Öykü/ Ayşe KİLİMCİ

Fotoğraf/ Lütfü DAĞTAŞ

Eskiden her şey nakışlanırdı. Sedir ve masa örtüleri, yastık kenarları, kırlentler, çamaşır torbaları, gardroplar yaygın değilken, kapı ardına asılan hani, peçeteler.

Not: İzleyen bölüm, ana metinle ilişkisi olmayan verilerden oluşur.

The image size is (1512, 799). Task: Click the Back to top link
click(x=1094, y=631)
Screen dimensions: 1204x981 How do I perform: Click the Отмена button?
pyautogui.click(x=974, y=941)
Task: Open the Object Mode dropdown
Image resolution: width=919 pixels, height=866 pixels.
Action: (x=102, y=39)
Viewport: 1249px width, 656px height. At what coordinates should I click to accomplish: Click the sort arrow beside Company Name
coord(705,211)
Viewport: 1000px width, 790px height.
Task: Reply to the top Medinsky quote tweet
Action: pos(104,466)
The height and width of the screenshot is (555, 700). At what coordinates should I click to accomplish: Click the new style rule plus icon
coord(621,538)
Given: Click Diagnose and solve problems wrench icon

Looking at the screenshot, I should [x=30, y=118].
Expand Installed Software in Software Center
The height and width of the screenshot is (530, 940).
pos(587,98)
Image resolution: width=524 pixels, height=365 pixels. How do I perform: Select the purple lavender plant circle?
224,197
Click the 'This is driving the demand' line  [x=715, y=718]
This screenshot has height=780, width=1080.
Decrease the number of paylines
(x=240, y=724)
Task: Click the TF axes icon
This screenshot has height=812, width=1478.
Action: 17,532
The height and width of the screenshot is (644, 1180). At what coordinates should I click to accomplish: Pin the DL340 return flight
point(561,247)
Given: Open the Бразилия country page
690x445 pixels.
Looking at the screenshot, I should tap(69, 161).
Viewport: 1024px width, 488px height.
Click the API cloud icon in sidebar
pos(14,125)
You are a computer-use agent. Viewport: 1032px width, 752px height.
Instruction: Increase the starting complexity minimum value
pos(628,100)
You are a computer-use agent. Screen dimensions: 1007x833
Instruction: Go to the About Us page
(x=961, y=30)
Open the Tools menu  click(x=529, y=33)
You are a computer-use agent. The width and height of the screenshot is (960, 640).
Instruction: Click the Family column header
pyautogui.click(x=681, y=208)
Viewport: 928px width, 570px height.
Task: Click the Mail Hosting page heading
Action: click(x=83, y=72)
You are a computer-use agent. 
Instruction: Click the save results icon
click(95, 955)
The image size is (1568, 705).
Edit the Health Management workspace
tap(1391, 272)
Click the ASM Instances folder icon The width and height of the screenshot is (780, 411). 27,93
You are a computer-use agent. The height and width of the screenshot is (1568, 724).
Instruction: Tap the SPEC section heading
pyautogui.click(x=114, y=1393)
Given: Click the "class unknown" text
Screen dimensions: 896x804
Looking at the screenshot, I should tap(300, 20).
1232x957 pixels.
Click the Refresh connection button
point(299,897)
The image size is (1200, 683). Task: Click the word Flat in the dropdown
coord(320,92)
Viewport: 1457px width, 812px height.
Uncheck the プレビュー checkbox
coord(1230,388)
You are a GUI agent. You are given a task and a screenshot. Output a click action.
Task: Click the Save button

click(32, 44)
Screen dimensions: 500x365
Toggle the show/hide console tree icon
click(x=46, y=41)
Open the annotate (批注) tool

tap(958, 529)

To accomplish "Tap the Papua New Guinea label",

Badana yapılırken tavan çizgisinden iki karış aşağıya bir hat çekilir, onun üstüne gül, menekşe nakşedilirdi boyayla, hatta tahta sandalyelerle at arabalarının kasası bile... İlle sonunculara bayılırdım... İzmir’de bir ara, 20’li yıllarda sabun oymacılığı yaygınmış, özel kokulu sabunlara çakıyla gül, sümbül, kuş oyarmış ustalar, hayata güzellik mührü vururmuş insanlar da firmalar da. Şimdi ara ki bulasın... Sonra barışın el çektiği gibi, bu renkli resimler de el çekti, hayatlarımız boynu bükük kaldı. Burada önce pencere demirinden kaçan, bi kanadı mapusta öteki özgürlükte iki kuş dikkat çekiyor, sonra hepsi dikine olan birkaç duvar tuğlasından birinin enine çizilmiş olması, kedicik otursun diye. Anlıyorsunuz ki bu resim konuşuyor, konuşmak ne kelime, sesleniyor, el ediyor.

Pek neşeli.

Duvarda dünya açmış, fırdolayı da Selluka, misler gibi, buyurun... Selluka, İzmir’in yiten çiçeği... İzmir’in çılgın kadınlarından Pelin (Uğur) onu canlandırıyor yeniden, ne güzel. Dağlar var ötegeçede, mavişli, gölgeli, onlar da neşeli dağlar... Pencere demirinin gölgesi de vurmuş, alttan, duvara. Bu arada kuş iki değilmiş, birmiş, ben pencere dolusu kuş olaydı ne vardı, diye düşündüm. Sakız sardunyası da çiçekle donatmış kendini, bir dalını da aşağı uzatmış, yer sevinsin diye... Havra’daki hanın yan dış duvarı değil mi bu? Hele, diyorum nereden bu mis kokusu Selluka’nın, uzaktan mandolin sesinin?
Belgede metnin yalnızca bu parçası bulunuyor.